Max. memory: ~? GB Disk usage: ~17 GB Run time: depends on your internet connection Downloads the data published in the paper Barski et al., Cell (2007).
Required tools:
2007-CD4+_T_Cell_ChIPseq-Barski_et_al.yaml
At first the downloaded FASTQ files are grouped by sample. All files per sample are merged. Sequencing quality is controlled by FastQC and FASTX-Toolkit. Adapter sequences are removed from the reads before they are mapped to the human genome. Reads are mapped with bowtie2, bwa, and tophat2. Again mapping with segemehl is disabled by default due to its high resource requirements. Library complexity is estimated using preseq. After the mapping duplicate reads are removed using Picard. Finally enriched regions are detected with MACS2.

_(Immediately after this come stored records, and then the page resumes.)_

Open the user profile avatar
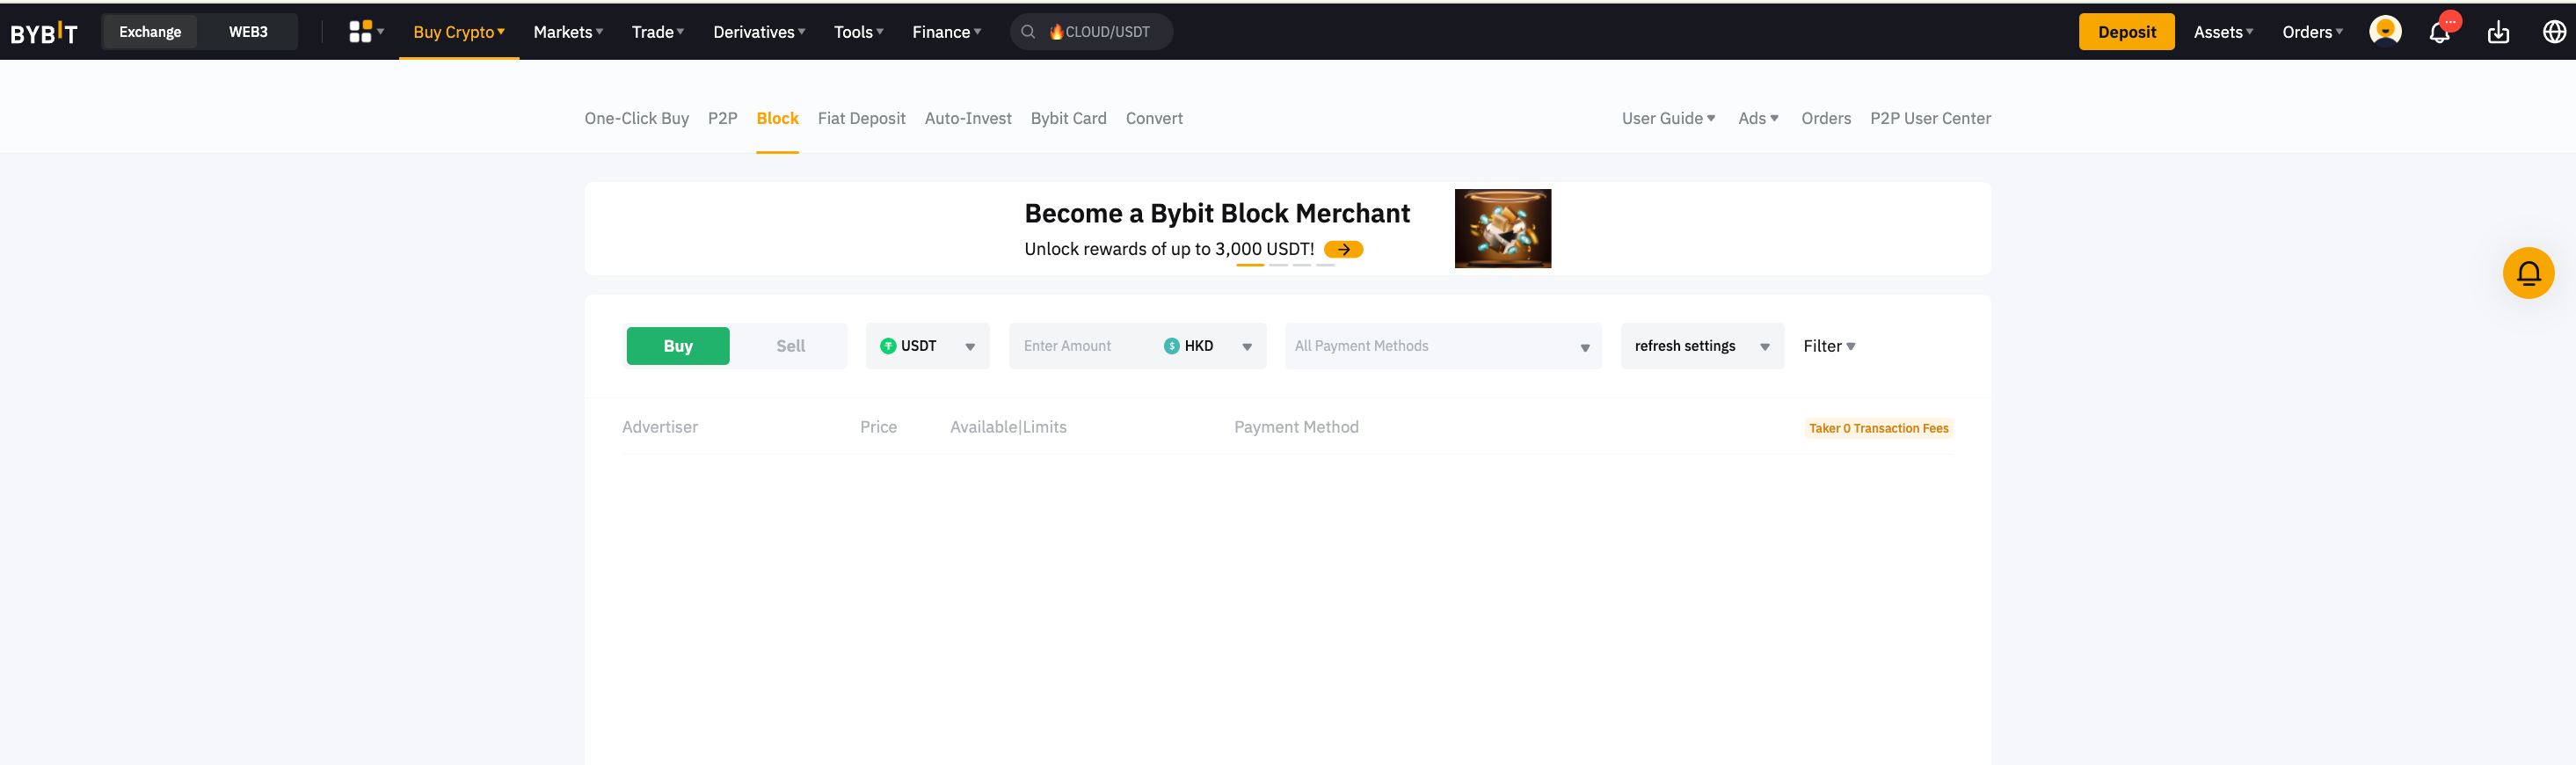 (x=2384, y=32)
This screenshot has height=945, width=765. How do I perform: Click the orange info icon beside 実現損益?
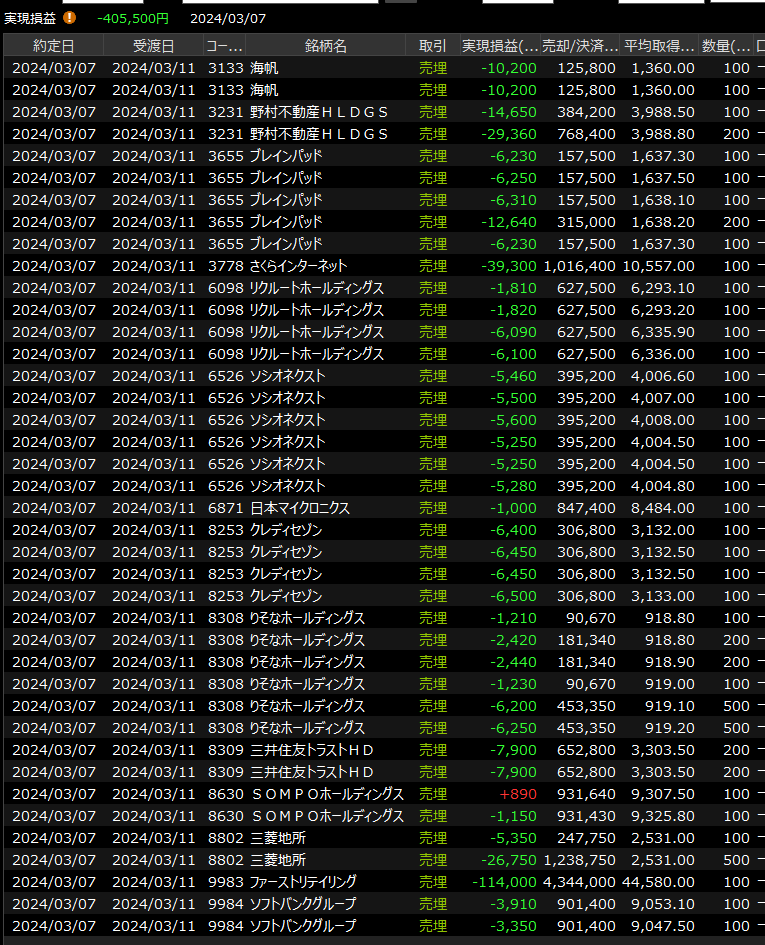[69, 17]
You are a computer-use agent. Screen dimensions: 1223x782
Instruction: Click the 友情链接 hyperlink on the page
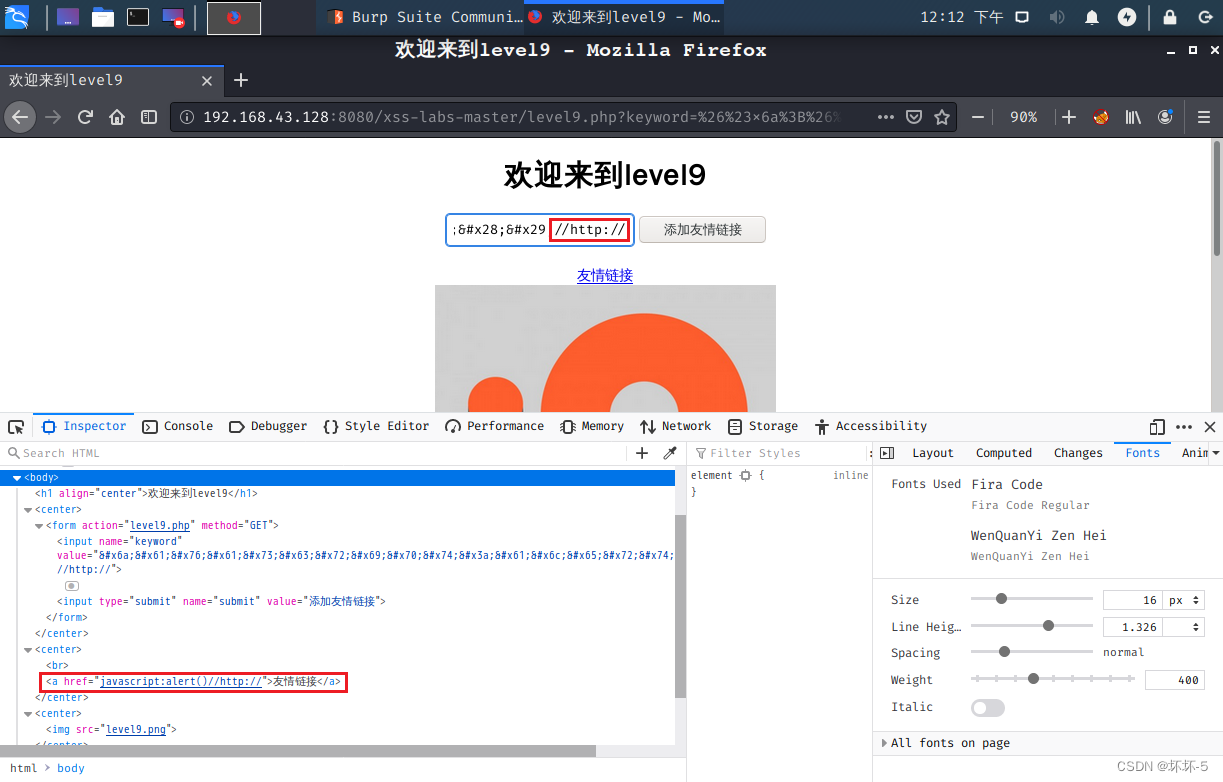[604, 275]
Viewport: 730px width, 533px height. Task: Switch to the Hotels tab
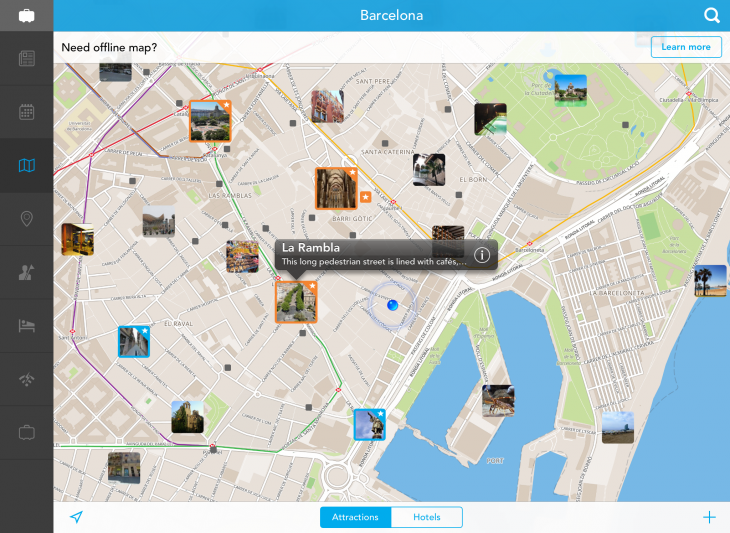pyautogui.click(x=426, y=517)
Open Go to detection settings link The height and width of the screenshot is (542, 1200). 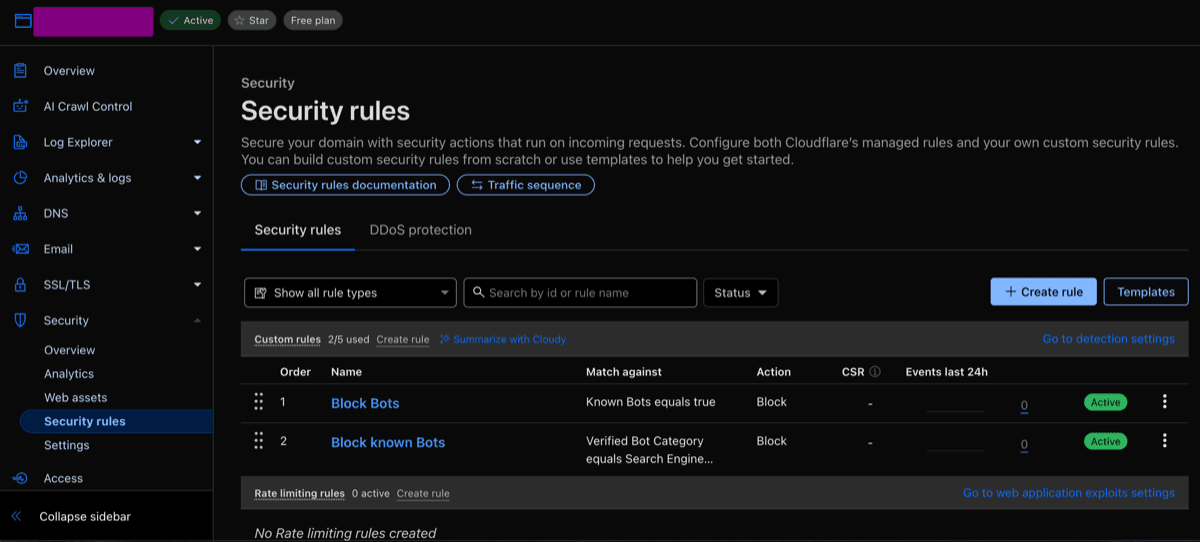tap(1108, 339)
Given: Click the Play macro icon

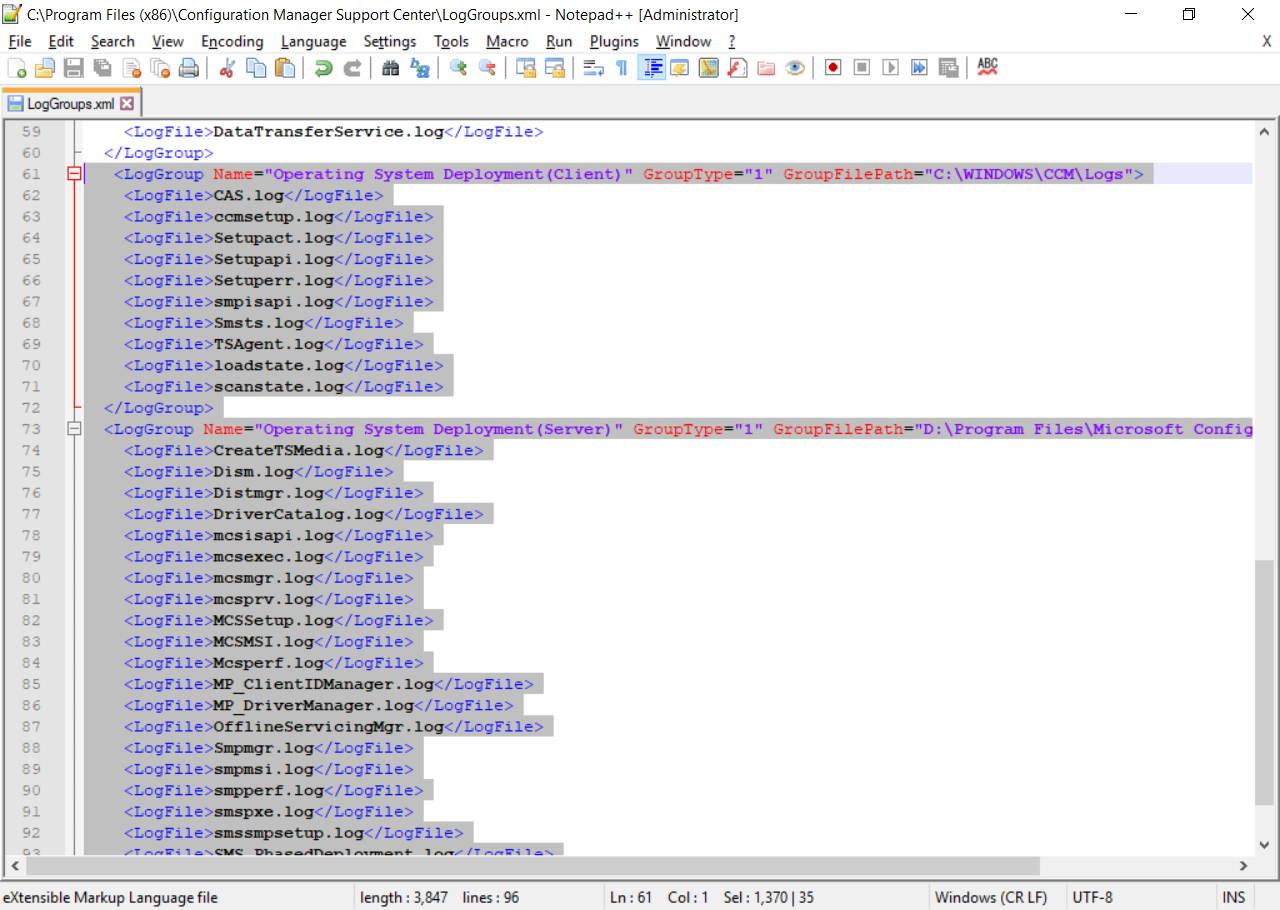Looking at the screenshot, I should click(x=890, y=67).
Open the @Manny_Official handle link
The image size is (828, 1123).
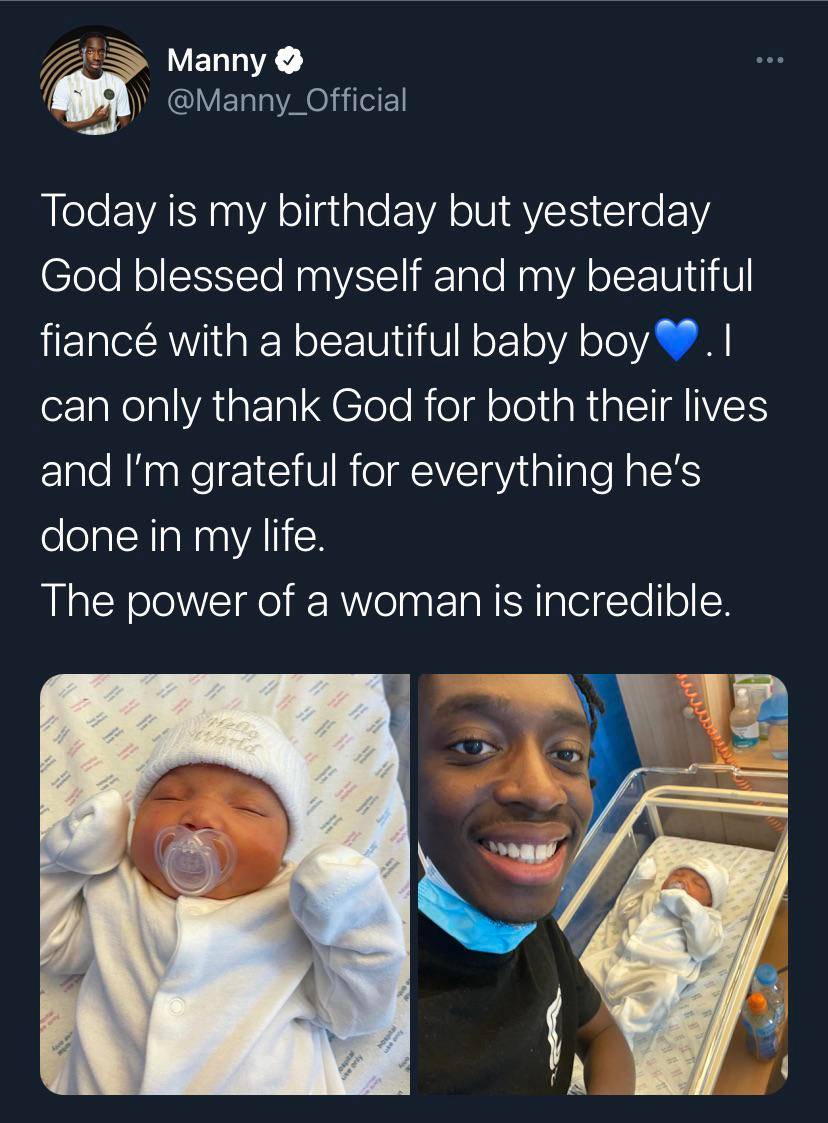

Max. memory: ~? GB Disk usage: ~51 GB Run time: ~several hours (on a cluster), ~1 day (on a single machine) Required tools:
Hint
The usage of Picard can differ a lot between systems. On Ubuntu systems it can be called like this:
$ picard-tools --version
If you use it as recommended at Picard, it is called like this:
$ java -jar /path/to/picard.jar -h
Please check how to use it on your system and adjust the example configuration accordingly (see tools Section).
Note
Before computing 2007-CD4+_T_Cell_ChIPseq-Barski_et_al.yaml
please make sure that, the following examples were executed:
index_homo_sapiens_hg19_genome.yaml
download_human_gencode_release.yaml
Create Your Own Workflow¶
You finished to check out the examples? Go and try to create your own workflow If you are fine with what you saw Although writing the configuration may seem a bit complicated, the trouble pays off later because further interaction with the pipeline is quite simple. The structure and content of the configuration files is very detailed described on another page (see Analysis Configuration File).